DIRECTIONS » Please duplicate every row from the start of the rows down to the line containing "[x=93, y=525]", both ends included.

THE RECORDS »
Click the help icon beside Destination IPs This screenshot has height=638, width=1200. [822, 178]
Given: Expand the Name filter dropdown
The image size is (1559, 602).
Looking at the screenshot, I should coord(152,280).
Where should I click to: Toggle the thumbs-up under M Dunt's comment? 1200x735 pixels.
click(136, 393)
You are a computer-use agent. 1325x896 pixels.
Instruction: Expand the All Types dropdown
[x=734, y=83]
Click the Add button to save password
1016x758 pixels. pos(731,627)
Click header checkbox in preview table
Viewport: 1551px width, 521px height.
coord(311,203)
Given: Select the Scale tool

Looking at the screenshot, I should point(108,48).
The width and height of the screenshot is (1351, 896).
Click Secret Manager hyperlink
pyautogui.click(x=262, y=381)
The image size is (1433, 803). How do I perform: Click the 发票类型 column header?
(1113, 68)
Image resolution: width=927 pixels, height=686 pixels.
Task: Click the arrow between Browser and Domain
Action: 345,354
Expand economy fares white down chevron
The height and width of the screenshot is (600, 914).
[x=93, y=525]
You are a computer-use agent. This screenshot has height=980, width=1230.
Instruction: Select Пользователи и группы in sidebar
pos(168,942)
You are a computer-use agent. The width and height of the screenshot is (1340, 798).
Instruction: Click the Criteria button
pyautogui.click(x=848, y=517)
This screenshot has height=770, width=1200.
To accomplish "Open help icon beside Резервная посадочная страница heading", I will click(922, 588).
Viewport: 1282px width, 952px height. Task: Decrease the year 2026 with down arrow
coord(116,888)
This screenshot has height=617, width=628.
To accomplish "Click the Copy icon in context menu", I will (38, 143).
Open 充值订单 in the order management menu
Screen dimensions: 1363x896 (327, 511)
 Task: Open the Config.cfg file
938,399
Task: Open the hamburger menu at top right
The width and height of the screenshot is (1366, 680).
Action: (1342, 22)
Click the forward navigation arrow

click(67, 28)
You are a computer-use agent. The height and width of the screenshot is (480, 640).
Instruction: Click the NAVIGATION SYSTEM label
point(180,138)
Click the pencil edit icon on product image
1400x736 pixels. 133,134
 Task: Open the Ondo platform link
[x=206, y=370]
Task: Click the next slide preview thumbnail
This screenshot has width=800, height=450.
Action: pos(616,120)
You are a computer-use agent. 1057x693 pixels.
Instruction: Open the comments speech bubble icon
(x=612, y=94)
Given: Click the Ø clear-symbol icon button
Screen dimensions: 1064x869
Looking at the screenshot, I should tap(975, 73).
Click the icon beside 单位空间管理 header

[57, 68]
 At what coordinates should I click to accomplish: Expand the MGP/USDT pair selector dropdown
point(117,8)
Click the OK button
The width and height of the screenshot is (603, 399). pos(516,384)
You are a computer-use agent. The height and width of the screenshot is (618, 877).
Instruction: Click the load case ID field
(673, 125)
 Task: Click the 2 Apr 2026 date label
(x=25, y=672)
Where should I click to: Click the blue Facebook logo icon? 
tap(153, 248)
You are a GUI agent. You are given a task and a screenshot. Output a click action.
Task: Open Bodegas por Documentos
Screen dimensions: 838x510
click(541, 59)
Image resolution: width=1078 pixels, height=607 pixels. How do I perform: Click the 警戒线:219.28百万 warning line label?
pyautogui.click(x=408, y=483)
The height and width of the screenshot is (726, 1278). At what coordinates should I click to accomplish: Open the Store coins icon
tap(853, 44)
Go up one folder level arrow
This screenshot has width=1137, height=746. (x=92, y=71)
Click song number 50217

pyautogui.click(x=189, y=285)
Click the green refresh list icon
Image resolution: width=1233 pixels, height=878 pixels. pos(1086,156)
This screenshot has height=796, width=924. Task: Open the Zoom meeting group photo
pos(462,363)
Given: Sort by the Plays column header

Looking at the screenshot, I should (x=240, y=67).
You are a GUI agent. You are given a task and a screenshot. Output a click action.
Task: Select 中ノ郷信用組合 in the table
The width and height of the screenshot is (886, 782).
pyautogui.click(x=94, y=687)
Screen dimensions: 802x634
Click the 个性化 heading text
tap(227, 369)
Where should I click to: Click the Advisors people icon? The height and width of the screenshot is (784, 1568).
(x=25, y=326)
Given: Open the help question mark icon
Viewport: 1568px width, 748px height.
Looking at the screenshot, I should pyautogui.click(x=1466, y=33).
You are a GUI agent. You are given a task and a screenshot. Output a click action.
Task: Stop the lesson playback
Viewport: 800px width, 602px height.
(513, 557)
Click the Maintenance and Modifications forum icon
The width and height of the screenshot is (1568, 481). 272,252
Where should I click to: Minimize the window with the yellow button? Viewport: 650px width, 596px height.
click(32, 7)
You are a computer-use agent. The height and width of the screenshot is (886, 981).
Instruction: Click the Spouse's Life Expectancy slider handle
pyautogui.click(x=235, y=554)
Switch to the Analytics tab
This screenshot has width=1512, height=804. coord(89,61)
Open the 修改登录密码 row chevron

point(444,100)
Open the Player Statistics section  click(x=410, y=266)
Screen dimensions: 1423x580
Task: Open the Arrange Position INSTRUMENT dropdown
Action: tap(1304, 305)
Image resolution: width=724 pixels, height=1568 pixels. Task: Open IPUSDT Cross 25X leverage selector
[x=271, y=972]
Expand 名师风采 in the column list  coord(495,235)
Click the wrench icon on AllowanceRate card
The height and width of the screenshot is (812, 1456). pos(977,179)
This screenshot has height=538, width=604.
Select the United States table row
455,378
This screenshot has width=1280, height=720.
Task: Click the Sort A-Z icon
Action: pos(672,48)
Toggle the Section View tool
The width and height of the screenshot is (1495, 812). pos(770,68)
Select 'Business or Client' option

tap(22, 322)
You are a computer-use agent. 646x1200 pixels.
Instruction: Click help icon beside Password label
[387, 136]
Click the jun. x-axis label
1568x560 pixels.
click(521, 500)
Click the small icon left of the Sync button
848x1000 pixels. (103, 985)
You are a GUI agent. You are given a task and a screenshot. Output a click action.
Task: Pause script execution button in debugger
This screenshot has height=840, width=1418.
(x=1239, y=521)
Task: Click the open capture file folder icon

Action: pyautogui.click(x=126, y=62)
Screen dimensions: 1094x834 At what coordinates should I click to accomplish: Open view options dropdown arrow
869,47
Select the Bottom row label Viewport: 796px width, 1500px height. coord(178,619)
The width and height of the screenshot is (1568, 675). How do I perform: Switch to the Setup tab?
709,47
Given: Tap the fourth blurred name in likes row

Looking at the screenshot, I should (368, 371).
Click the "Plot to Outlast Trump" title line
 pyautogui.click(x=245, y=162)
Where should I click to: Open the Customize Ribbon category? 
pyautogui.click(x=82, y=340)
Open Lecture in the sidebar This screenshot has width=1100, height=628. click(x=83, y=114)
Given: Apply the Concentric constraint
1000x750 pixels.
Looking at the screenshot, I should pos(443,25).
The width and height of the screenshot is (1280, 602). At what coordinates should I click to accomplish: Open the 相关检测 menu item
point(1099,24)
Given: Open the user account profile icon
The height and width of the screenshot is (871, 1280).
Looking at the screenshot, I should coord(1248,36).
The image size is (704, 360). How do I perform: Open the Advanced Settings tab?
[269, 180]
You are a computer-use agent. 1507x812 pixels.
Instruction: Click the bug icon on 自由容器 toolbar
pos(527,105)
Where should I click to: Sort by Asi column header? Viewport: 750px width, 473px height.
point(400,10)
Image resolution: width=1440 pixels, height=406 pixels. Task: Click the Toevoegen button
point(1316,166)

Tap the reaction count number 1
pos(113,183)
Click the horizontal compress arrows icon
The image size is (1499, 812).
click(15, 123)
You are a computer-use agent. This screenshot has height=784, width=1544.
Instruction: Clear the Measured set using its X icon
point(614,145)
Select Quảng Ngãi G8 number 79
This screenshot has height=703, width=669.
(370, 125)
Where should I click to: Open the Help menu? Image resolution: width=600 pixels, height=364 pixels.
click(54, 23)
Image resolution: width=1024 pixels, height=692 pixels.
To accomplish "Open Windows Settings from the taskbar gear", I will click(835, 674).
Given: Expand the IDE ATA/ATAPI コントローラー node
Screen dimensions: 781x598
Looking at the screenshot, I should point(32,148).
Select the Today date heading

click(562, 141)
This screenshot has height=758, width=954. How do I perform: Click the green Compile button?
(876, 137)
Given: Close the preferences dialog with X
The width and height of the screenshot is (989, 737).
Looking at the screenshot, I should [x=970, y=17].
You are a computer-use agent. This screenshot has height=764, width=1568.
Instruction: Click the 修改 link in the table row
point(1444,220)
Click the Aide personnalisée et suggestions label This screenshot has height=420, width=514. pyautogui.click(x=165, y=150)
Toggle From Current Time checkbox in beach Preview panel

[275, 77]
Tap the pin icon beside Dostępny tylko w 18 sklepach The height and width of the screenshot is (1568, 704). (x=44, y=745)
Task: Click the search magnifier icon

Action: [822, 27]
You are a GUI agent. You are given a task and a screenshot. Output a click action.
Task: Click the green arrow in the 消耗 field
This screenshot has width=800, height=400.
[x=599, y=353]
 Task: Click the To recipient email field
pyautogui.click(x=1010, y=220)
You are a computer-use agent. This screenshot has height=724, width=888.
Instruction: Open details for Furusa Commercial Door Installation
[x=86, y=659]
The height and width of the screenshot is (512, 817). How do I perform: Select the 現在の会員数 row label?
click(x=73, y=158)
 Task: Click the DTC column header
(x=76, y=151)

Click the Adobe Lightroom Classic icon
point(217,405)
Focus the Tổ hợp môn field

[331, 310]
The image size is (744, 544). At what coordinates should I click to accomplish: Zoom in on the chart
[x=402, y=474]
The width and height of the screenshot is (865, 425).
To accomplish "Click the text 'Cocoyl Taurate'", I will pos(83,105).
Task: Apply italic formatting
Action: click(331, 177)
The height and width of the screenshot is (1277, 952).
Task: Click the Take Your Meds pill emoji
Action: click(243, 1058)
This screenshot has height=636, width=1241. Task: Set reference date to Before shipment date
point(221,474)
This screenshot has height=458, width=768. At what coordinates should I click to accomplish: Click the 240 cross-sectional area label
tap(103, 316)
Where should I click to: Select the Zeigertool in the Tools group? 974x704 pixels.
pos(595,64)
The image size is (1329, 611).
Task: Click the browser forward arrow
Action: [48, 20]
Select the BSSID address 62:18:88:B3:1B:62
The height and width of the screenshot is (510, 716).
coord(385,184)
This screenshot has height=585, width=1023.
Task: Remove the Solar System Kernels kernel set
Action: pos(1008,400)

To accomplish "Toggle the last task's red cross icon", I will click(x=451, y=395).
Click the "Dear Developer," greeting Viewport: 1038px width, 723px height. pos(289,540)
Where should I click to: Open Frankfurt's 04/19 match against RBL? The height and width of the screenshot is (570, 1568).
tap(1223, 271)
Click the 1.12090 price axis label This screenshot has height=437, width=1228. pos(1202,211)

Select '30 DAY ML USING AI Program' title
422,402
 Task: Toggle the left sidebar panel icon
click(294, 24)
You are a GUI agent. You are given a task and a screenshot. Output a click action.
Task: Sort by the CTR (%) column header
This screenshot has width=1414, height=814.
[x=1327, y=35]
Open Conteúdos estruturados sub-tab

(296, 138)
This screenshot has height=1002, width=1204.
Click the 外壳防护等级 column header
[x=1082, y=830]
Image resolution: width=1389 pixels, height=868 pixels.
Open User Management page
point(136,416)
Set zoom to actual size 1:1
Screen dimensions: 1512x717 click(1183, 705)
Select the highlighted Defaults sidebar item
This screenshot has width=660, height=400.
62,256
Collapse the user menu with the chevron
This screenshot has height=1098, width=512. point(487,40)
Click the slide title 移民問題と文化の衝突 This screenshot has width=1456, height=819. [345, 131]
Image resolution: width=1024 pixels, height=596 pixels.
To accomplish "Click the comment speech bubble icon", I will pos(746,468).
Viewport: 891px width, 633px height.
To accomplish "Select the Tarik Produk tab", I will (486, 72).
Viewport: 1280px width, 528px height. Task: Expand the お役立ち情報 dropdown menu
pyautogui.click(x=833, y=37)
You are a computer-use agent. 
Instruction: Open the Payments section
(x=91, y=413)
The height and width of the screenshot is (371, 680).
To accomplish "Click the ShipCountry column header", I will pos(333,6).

OUTPUT OF THE TASK »
Click the help icon beside Destination IPs This screenshot has height=638, width=1200. [822, 178]
Given: Expand the Name filter dropdown
The image size is (1559, 602).
Looking at the screenshot, I should coord(152,280).
Where should I click to: Toggle the thumbs-up under M Dunt's comment? 1200x735 pixels.
click(136, 393)
You are a computer-use agent. 1325x896 pixels.
Instruction: Expand the All Types dropdown
[x=734, y=83]
Click the Add button to save password
1016x758 pixels. pos(731,627)
Click header checkbox in preview table
Viewport: 1551px width, 521px height.
coord(311,203)
Given: Select the Scale tool

Looking at the screenshot, I should point(108,48).
The width and height of the screenshot is (1351, 896).
Click Secret Manager hyperlink
pyautogui.click(x=262, y=381)
The image size is (1433, 803). How do I perform: Click the 发票类型 column header?
(1113, 68)
Image resolution: width=927 pixels, height=686 pixels.
Task: Click the arrow between Browser and Domain
Action: 345,354
Expand economy fares white down chevron
The height and width of the screenshot is (600, 914).
[x=93, y=525]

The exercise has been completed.